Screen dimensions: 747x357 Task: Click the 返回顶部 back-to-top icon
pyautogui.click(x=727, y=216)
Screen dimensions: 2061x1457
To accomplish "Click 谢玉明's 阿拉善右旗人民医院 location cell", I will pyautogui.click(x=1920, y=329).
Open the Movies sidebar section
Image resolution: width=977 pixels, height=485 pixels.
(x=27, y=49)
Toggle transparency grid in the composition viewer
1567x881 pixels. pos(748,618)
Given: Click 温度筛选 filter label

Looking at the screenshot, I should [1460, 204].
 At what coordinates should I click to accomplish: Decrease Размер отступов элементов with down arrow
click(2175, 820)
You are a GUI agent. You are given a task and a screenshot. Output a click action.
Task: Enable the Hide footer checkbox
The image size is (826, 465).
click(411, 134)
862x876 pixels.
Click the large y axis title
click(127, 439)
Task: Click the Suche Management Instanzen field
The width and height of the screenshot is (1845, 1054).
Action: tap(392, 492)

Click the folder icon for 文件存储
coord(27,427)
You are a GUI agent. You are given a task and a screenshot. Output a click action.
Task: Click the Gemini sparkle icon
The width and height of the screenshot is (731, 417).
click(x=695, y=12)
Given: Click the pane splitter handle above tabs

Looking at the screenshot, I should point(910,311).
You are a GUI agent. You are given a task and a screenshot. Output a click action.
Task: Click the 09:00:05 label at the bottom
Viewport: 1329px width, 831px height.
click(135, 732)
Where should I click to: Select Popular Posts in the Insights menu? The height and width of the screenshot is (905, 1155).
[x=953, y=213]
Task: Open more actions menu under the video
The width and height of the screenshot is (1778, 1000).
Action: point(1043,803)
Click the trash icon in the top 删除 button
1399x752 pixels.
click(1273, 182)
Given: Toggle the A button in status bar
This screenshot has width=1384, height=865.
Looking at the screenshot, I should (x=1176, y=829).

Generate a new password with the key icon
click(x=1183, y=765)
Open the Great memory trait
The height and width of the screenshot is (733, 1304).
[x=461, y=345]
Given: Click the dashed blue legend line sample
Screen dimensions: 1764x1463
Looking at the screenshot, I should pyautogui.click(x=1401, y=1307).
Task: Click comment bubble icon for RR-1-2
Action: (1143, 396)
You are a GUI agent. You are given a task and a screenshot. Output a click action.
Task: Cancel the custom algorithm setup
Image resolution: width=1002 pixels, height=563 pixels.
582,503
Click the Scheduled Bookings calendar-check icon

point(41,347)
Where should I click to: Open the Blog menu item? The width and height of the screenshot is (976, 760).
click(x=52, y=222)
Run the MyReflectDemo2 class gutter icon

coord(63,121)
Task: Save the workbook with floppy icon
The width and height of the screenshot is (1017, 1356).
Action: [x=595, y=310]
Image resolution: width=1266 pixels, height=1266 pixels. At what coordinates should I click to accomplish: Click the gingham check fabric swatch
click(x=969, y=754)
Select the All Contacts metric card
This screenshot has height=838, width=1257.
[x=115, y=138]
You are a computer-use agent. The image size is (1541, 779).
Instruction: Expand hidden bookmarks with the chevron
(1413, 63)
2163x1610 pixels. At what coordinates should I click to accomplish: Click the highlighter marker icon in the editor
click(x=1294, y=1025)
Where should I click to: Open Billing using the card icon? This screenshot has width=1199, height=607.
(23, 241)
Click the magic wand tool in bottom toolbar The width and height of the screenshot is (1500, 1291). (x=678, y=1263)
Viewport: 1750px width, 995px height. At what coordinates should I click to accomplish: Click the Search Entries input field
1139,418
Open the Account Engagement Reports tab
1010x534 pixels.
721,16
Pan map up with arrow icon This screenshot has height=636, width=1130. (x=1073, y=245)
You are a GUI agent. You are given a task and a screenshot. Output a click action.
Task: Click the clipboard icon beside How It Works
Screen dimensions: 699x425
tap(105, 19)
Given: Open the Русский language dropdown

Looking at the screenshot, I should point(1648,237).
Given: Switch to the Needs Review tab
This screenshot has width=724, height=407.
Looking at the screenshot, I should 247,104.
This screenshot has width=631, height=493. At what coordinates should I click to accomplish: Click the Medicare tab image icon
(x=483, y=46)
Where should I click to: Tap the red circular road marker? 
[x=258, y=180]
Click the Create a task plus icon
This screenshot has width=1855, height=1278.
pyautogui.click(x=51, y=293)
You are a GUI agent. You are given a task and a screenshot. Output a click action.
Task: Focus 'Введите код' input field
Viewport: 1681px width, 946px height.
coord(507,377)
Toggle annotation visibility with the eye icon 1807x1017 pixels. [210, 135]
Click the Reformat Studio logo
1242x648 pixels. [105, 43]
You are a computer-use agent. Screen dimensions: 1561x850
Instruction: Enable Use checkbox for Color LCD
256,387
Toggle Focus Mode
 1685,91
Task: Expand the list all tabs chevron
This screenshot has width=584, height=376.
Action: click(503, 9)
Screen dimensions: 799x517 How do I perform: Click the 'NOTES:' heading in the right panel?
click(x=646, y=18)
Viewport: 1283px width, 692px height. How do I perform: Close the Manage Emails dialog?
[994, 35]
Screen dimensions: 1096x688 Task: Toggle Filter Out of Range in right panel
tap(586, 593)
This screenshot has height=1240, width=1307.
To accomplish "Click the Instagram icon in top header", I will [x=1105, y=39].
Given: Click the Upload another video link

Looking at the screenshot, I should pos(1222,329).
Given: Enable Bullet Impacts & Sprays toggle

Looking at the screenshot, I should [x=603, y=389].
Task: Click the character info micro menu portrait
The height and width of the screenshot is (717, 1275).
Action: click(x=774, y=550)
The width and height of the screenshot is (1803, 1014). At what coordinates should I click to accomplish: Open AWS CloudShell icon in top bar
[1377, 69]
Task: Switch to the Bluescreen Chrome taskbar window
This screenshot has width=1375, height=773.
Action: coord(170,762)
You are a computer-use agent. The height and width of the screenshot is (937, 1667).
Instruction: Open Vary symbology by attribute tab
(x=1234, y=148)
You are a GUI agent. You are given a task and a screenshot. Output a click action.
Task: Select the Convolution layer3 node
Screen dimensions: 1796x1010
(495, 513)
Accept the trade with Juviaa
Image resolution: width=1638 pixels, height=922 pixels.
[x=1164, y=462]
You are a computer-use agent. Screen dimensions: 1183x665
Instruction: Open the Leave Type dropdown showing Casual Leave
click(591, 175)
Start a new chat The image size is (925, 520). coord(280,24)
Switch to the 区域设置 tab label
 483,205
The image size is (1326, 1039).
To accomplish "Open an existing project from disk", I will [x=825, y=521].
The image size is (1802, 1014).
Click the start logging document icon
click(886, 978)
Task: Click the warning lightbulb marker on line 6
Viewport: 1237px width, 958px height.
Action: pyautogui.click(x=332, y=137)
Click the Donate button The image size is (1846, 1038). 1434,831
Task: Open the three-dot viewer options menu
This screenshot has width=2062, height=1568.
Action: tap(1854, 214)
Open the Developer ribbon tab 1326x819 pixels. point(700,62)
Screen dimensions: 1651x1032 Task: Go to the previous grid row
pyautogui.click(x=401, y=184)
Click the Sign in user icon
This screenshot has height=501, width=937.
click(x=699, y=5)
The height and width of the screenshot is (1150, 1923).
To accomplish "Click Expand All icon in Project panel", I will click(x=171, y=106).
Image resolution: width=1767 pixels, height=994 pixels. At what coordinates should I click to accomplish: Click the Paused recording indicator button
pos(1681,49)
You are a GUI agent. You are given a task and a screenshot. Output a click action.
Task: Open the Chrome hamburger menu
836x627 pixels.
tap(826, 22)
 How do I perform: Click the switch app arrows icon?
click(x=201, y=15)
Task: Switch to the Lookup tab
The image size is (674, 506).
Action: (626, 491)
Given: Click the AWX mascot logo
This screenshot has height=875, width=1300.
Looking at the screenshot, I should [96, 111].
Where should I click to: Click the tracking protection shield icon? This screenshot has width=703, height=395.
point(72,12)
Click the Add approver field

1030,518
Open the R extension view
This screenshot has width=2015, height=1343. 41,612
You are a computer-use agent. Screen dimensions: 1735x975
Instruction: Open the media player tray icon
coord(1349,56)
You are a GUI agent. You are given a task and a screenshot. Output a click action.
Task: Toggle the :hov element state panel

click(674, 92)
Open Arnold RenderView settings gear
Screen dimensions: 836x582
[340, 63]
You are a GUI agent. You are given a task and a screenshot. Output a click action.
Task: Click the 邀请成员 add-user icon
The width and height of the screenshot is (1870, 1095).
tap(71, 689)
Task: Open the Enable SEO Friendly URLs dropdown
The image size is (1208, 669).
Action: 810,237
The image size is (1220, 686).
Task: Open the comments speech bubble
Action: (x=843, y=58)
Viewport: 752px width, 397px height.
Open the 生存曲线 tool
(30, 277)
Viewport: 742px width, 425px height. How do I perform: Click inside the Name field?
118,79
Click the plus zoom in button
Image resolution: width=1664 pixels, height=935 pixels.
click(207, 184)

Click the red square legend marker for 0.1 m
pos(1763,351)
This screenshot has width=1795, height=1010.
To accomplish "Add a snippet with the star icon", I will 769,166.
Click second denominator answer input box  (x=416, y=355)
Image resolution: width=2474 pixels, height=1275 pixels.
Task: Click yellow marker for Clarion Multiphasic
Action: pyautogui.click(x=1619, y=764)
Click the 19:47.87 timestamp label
##########
### YOUR INSTRUCTIONS
In the entries above, find the line with "The width and height of the screenshot is (1778, 1000)." and the line with "Click the magic", then restate word for word both of them and every line between, with nothing more.

### RESPONSE TO THE TASK
The width and height of the screenshot is (1778, 1000).
Action: point(1043,803)
Click the trash icon in the top 删除 button
1399x752 pixels.
click(1273, 182)
Given: Toggle the A button in status bar
This screenshot has width=1384, height=865.
Looking at the screenshot, I should (x=1176, y=829).

Generate a new password with the key icon
click(x=1183, y=765)
Open the Great memory trait
The height and width of the screenshot is (733, 1304).
[x=461, y=345]
Given: Click the dashed blue legend line sample
Screen dimensions: 1764x1463
Looking at the screenshot, I should pyautogui.click(x=1401, y=1307).
Task: Click comment bubble icon for RR-1-2
Action: (1143, 396)
You are a GUI agent. You are given a task and a screenshot. Output a click action.
Task: Cancel the custom algorithm setup
Image resolution: width=1002 pixels, height=563 pixels.
582,503
Click the Scheduled Bookings calendar-check icon

point(41,347)
Where should I click to: Open the Blog menu item? The width and height of the screenshot is (976, 760).
click(x=52, y=222)
Run the MyReflectDemo2 class gutter icon

coord(63,121)
Task: Save the workbook with floppy icon
The width and height of the screenshot is (1017, 1356).
Action: [x=595, y=310]
Image resolution: width=1266 pixels, height=1266 pixels. At what coordinates should I click to accomplish: Click the gingham check fabric swatch
click(x=969, y=754)
Select the All Contacts metric card
This screenshot has height=838, width=1257.
[x=115, y=138]
You are a computer-use agent. The image size is (1541, 779).
Instruction: Expand hidden bookmarks with the chevron
(1413, 63)
2163x1610 pixels. At what coordinates should I click to accomplish: Click the highlighter marker icon in the editor
click(x=1294, y=1025)
Where should I click to: Open Billing using the card icon? This screenshot has width=1199, height=607.
(23, 241)
Click the magic wand tool in bottom toolbar The width and height of the screenshot is (1500, 1291). (x=678, y=1263)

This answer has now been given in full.